Successie: biotische en abiotische factoren
Verandering(en) in de loop van de tijd in de soortensamenstelling van een levensgemeenschap of ecosysteem heet successie. Voor successie spelen bepaalde factoren die de omstandigheden bepalen een rol. Dit zijn biotische en abiotische factoren. In dit artikel bespreek ik eerst de abiotische om kort te eindigen met de biotische factoren.
Biotische en abiotische factoren
Blijken bepaalde omstandigheden voor een soort erg gunstig, dan kan hij zich daar het beste ontwikkelen. Anders gezegd: daar ligt dus het
optimum. Voor elke abiotische factor bestaat er een optimum, maar tevens een minimum en een maximum.
Het minimum en het maximum zijn die omstandigheden waarbij organismen nog net kunnen overleven (denk aan temperatuur: te koud = bevriezing, te heet = uitdroging). Tussen deze twee waarden bevindt zich het optimum. Minimum- en maximumwaarden heten
tolerantiegrenzen.
Optimumkromme en tolerantiegebied
Wanneer je voor een bepaalde soort de gevoeligheid van bijvoorbeeld de temperatuur in een diagram weergeeft, krijg je de
optimumkromme. De optimumkromme geeft het tolerantiegebied voor een abiotische factor weer. Iedere soort heeft voor elke abiotische factor zijn kenmerkende tolerantiegebied. Het tolerantiegebied is het gebied dat zich bevindt tussen het minimum en het maximum.
Milieufactoren en micro-klimaat
In het ecosysteem waarin een organisme leeft, zullen de
milieufactoren niet allemaal optimaal zijn. Kijk bijvoorbeeld naar het micro-klimaat. Het micro-klimaat is het klimaat op de plaats en in de buurt van het organisme. Zo zijn bijvoorbeeld de temperatuur en het
vochtgehalte op een bosbodem anders dan drie meter hoger. Vergelijk dit met de omgeving waar een grondworm zich bevindt en een specht.

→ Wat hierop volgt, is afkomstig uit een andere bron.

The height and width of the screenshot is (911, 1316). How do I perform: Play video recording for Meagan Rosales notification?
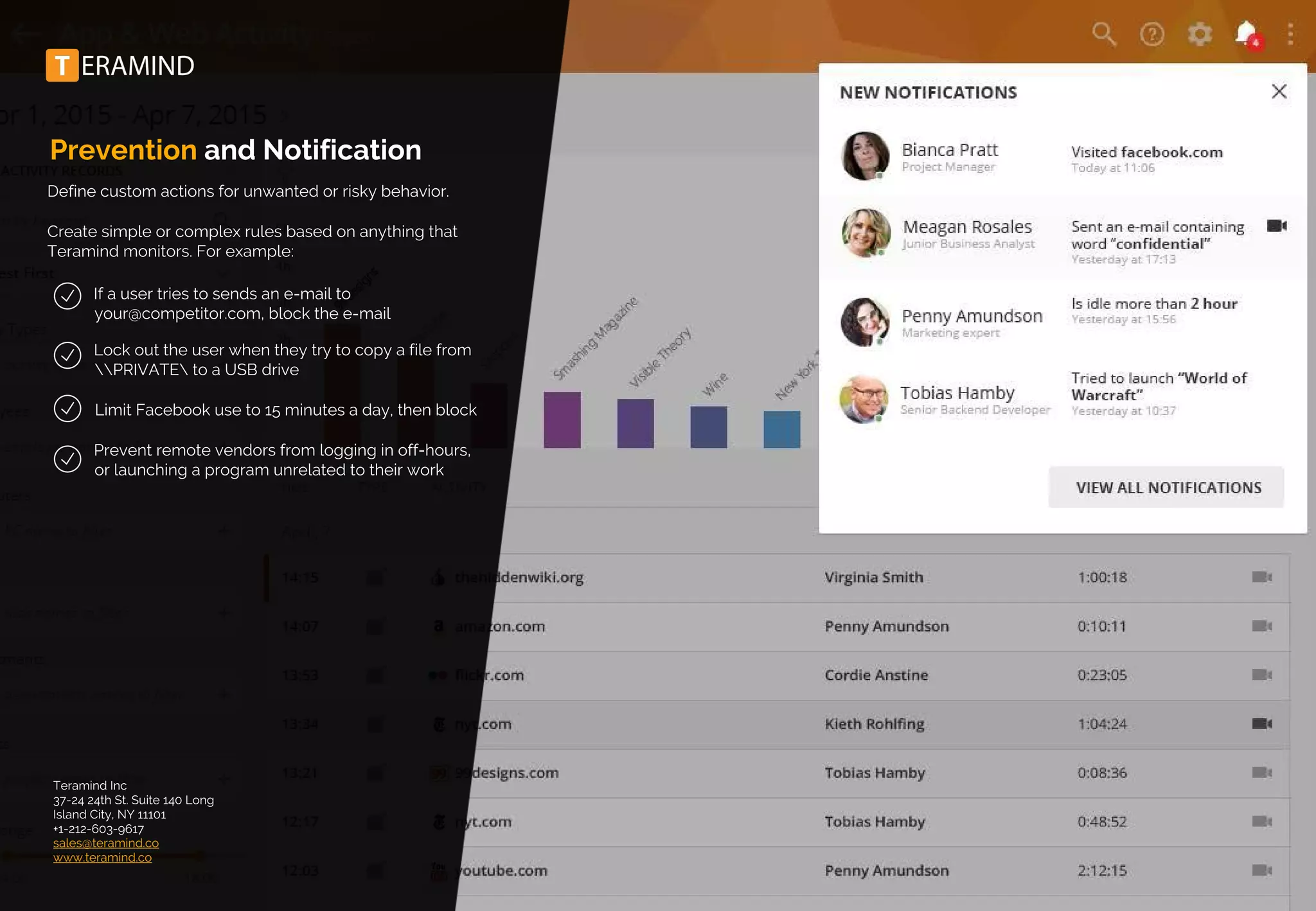pyautogui.click(x=1276, y=226)
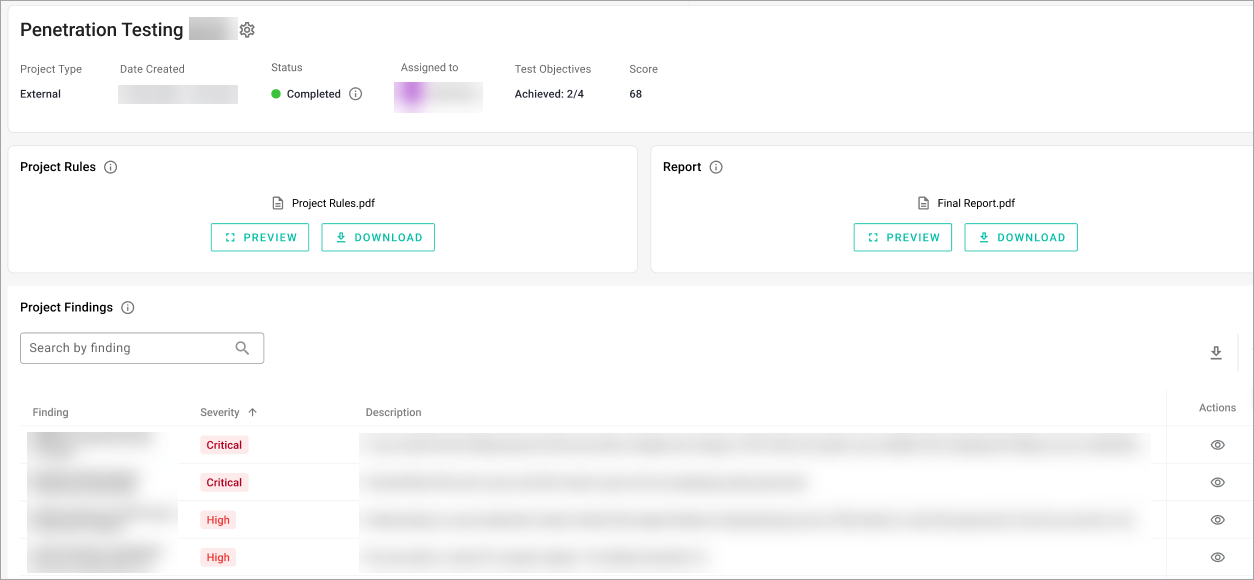Click the Project Rules.pdf file icon
Screen dimensions: 1254x580
tap(277, 202)
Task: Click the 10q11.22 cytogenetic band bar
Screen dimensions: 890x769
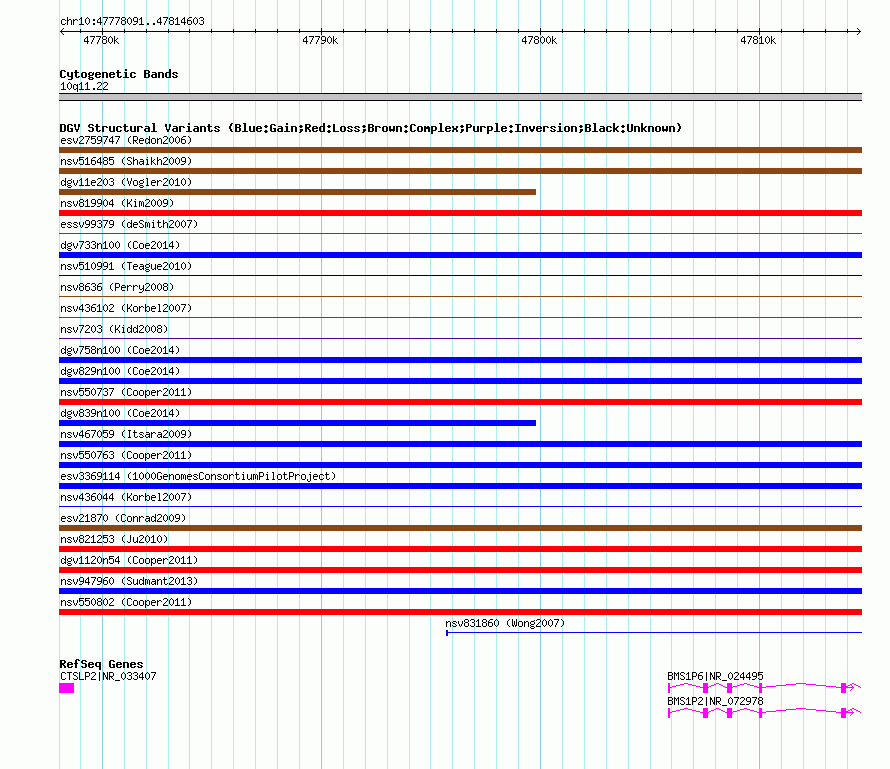Action: [x=460, y=97]
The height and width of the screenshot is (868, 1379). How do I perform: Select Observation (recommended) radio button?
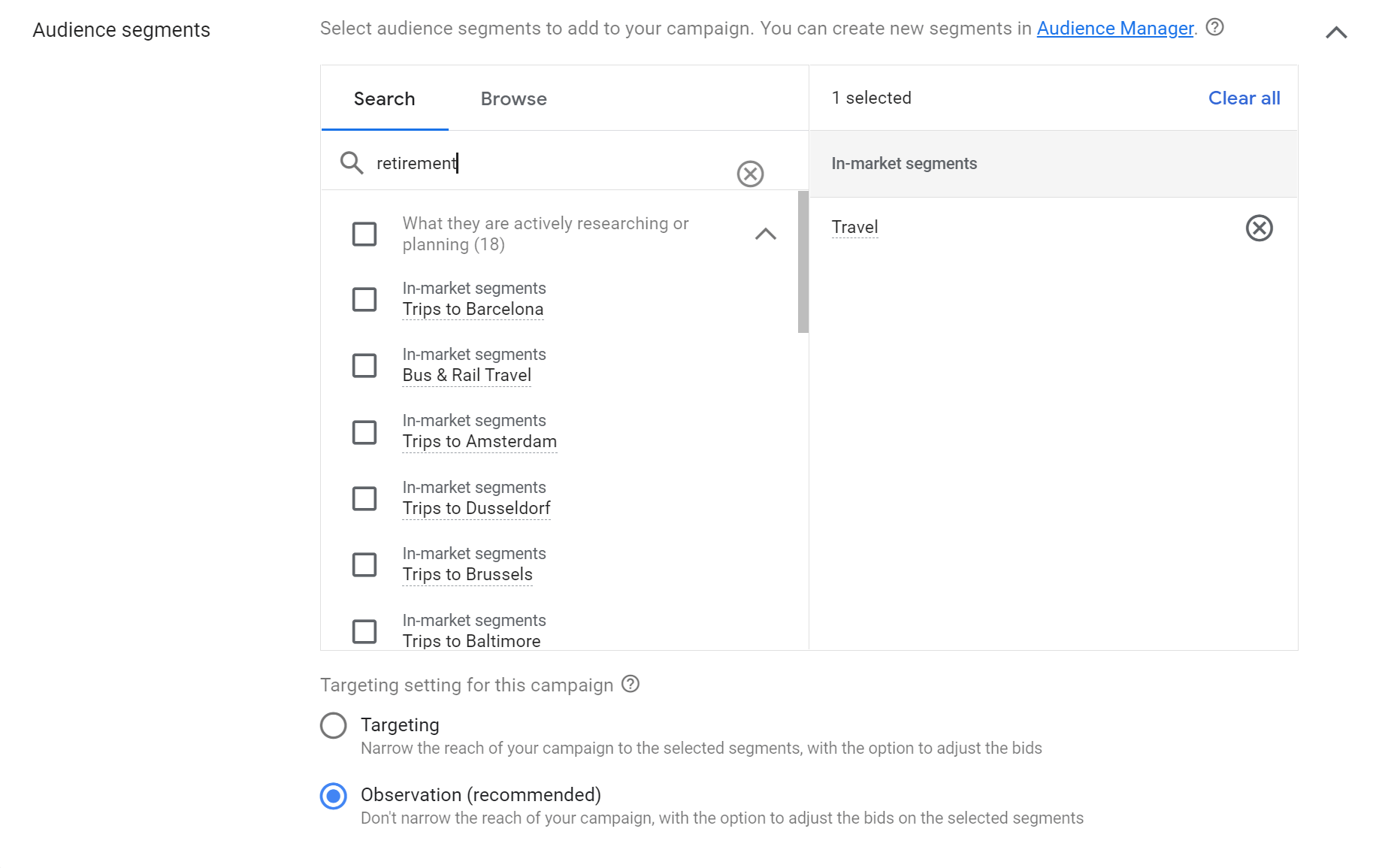click(333, 796)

Biotische factoren en successie
Biotische factoren kunnen ook een rol spelen. Als er weinig vliegjes in een spinnenweb vliegen is er een gebrek aan dierlijk voedsel vanaf een bepaalde
minimumwaarde. De factor waarvan de waarde het verste weg ligt van de optimumwaarde bepaalt de levenskansen. Dat is dan zijn of haar beperkende factor. Deze factor bepaalt hoe het organisme voorspoedig groeit en zich voortplant.